Cdk phosphorylation triggers sequential intramolecular interactions that progressively block Rb functions as cells move through G1

  • Cell. 1999 Sep 17;98(6):859-69. doi: 10.1016/s0092-8674(00)81519-6.
J W Harbour  1 R X Luo A Dei Santi A A Postigo D C Dean
Affiliations
  • 1. Department of Ophthalmology and Visual Sciences, Washington University School of Medicine, St. Louis, Missouri 63110, USA.
Abstract

We present evidence that phosphorylation of the C-terminal region of Rb by CDK4/6 initiates successive intramolecular interactions between the C-terminal region and the central pocket.
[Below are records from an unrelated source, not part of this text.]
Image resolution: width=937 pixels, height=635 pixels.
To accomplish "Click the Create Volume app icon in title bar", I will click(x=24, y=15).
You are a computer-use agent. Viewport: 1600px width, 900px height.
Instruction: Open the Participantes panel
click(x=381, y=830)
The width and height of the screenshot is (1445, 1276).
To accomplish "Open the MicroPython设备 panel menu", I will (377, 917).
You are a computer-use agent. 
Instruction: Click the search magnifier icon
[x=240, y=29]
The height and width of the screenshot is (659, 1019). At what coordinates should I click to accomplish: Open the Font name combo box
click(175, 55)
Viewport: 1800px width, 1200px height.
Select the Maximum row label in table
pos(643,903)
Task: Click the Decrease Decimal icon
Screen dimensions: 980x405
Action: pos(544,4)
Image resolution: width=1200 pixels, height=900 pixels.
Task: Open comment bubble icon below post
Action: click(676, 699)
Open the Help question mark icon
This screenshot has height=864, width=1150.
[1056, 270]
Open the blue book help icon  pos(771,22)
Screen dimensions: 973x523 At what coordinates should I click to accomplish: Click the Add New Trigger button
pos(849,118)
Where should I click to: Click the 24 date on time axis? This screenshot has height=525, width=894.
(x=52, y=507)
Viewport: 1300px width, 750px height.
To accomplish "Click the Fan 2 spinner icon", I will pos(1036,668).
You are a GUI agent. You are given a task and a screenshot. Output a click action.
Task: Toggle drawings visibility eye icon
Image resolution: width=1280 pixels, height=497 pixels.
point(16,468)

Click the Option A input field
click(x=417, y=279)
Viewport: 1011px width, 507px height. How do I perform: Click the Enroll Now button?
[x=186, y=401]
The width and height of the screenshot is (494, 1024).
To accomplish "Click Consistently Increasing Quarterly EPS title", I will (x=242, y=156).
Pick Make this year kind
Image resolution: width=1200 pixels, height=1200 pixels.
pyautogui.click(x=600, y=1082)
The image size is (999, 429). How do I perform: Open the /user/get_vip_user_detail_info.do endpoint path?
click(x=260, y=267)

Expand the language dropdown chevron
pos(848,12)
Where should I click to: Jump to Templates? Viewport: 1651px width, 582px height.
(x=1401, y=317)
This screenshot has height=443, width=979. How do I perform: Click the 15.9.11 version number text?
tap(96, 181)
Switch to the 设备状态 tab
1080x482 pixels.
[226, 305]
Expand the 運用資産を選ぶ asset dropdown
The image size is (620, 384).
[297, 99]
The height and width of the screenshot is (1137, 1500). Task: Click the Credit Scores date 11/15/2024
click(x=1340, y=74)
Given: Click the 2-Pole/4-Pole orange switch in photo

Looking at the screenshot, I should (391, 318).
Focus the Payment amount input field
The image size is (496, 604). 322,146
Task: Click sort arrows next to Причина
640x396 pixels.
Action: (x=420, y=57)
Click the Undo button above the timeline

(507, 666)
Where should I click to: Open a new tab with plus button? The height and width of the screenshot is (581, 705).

The initial interaction displaces histone deacetylase from the pocket, blocking active transcriptional repression by Rb. This facilitates a second interaction that leads to phosphorylation of the pocket by CDK2 and disruption of pocket structure. These intramolecular interactions provide a molecular basis for sequential phosphorylation of Rb by CDK4/6 and CDK2. CDK4/6 is activated early in G1, blocking active repression by Rb. However, it is not until near the end of G1, when cyclin E is expressed and CDK2 is activated, that Rb is prevented from binding and inactivating E2F.